LISTED RECORDS: Begin

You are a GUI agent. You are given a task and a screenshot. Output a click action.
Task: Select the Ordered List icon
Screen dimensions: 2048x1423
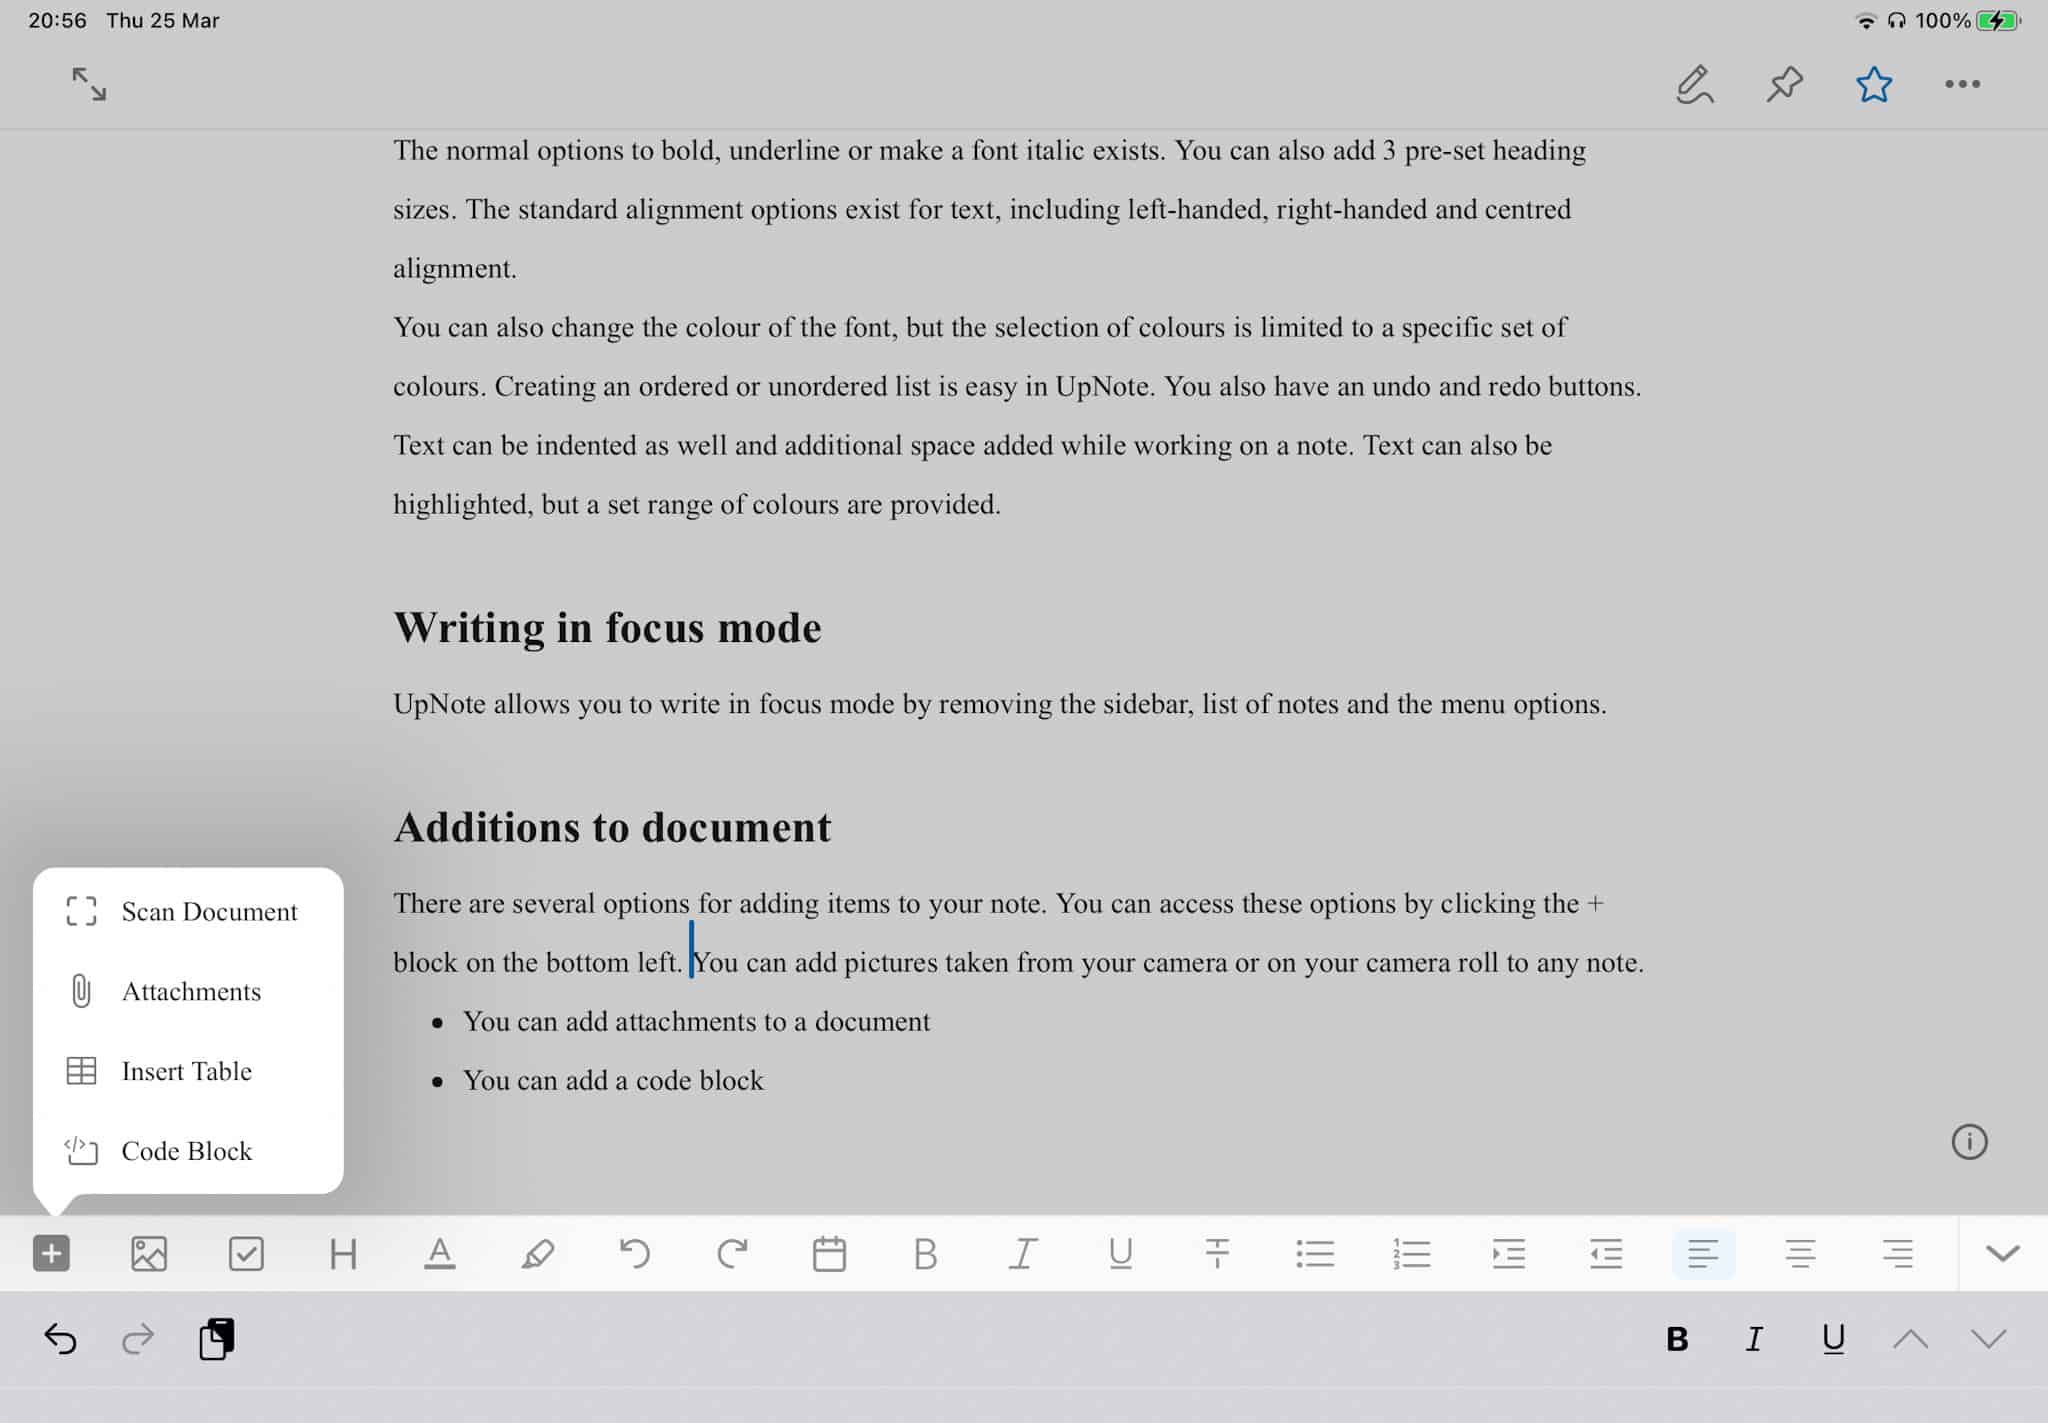coord(1412,1253)
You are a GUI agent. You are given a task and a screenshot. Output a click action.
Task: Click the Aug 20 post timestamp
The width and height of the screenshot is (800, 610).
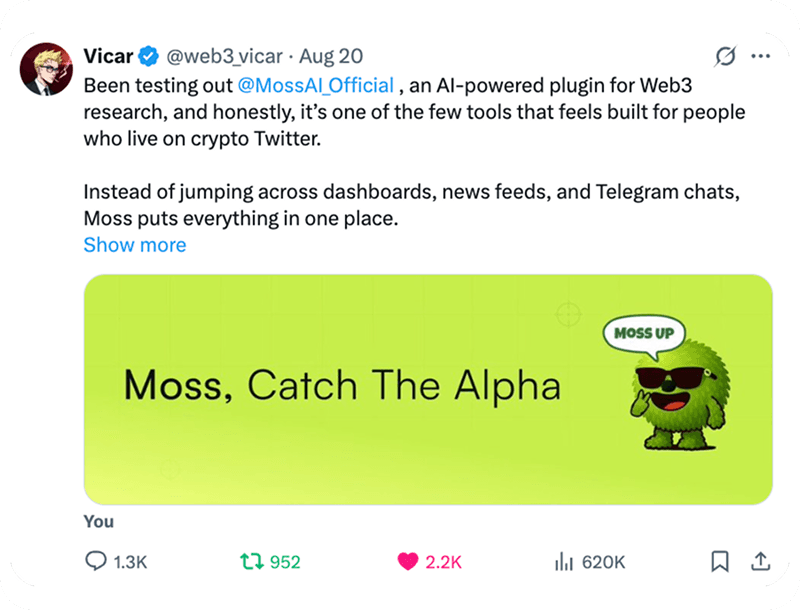(x=330, y=56)
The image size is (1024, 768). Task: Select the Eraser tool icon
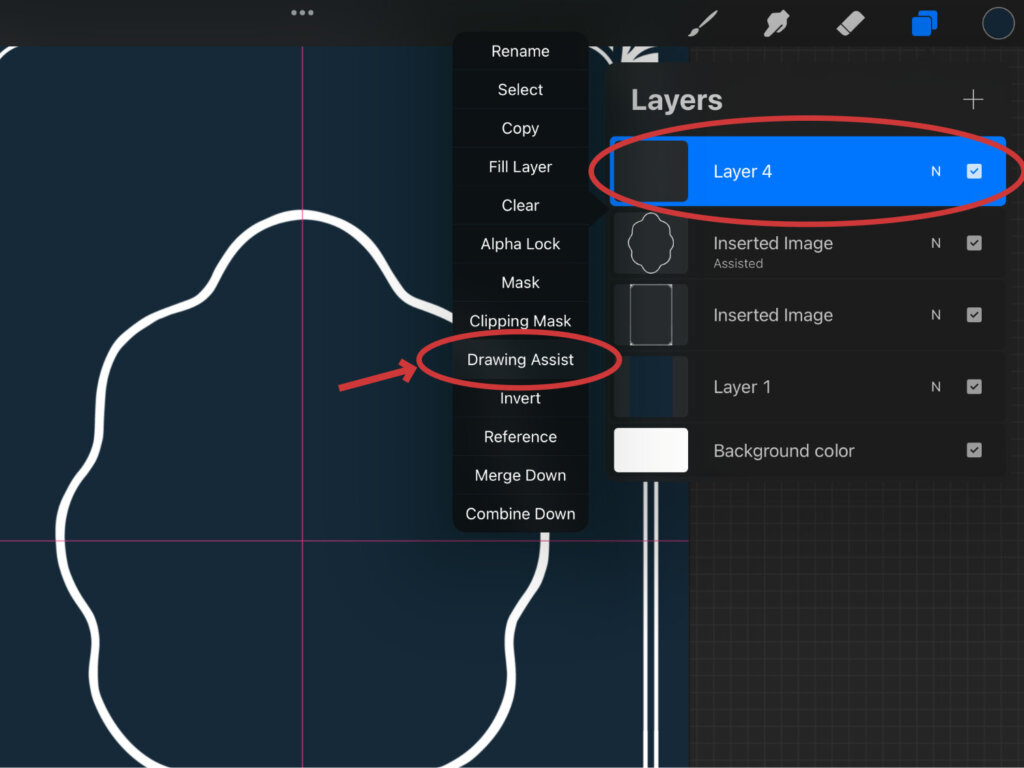pos(850,23)
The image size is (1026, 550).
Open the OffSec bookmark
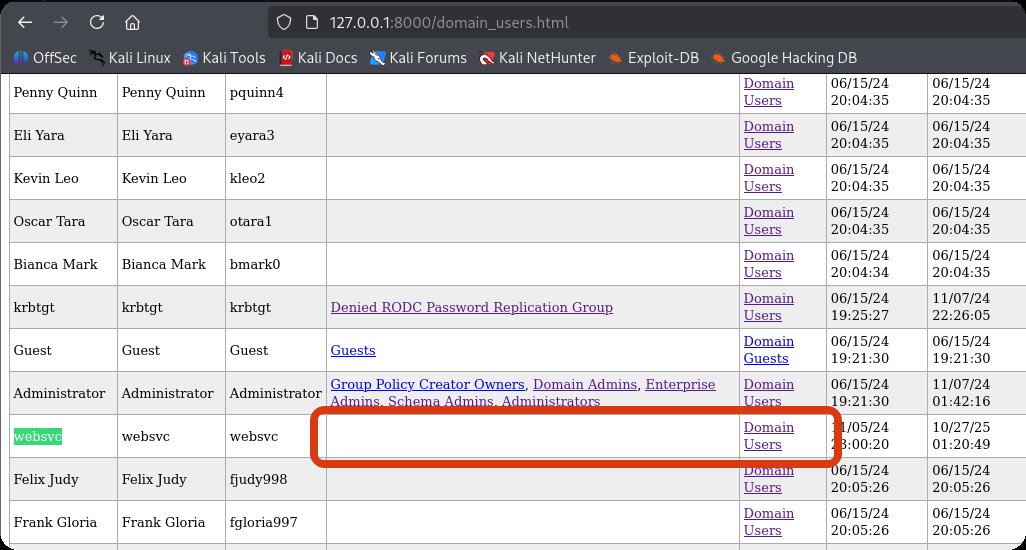click(44, 58)
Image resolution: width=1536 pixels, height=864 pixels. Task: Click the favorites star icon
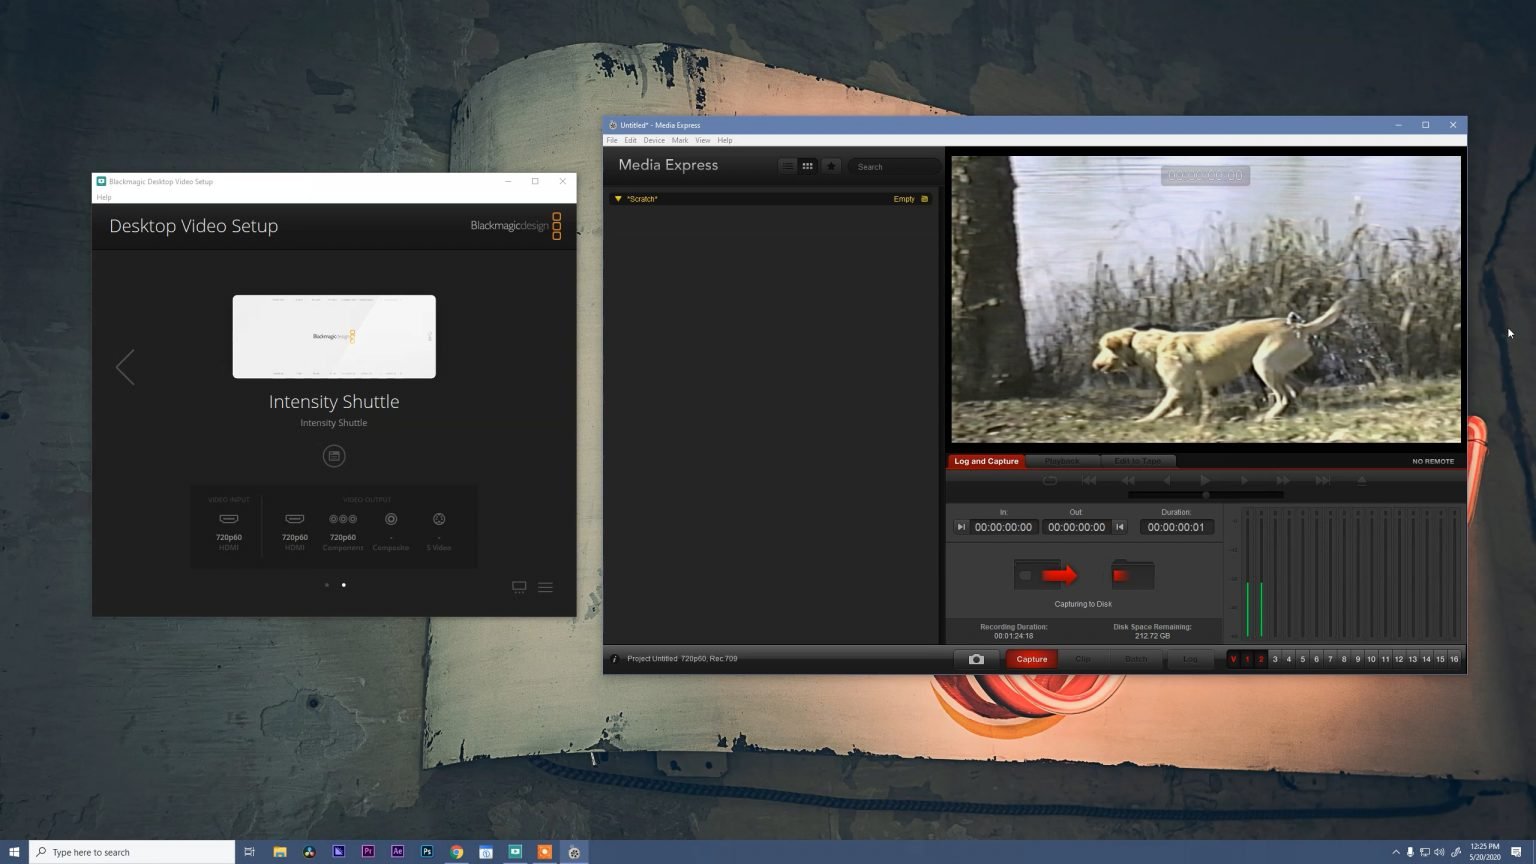(x=832, y=166)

LISTED RECORDS: End

--- THE TASK ---
Only the lines from the one containing "Task: Click the Aug 20 post timestamp" through the last line of the material should be returned, exactly and without pictures.

--- ANSWER TO THIS PROBLEM ---
Task: Click the Aug 20 post timestamp
The width and height of the screenshot is (800, 610).
(x=330, y=56)
The image size is (1024, 768). Task: Select the Eraser tool icon
pos(850,23)
The image size is (1026, 550).
Open the OffSec bookmark
click(44, 58)
Image resolution: width=1536 pixels, height=864 pixels. Task: Click the favorites star icon
(x=832, y=166)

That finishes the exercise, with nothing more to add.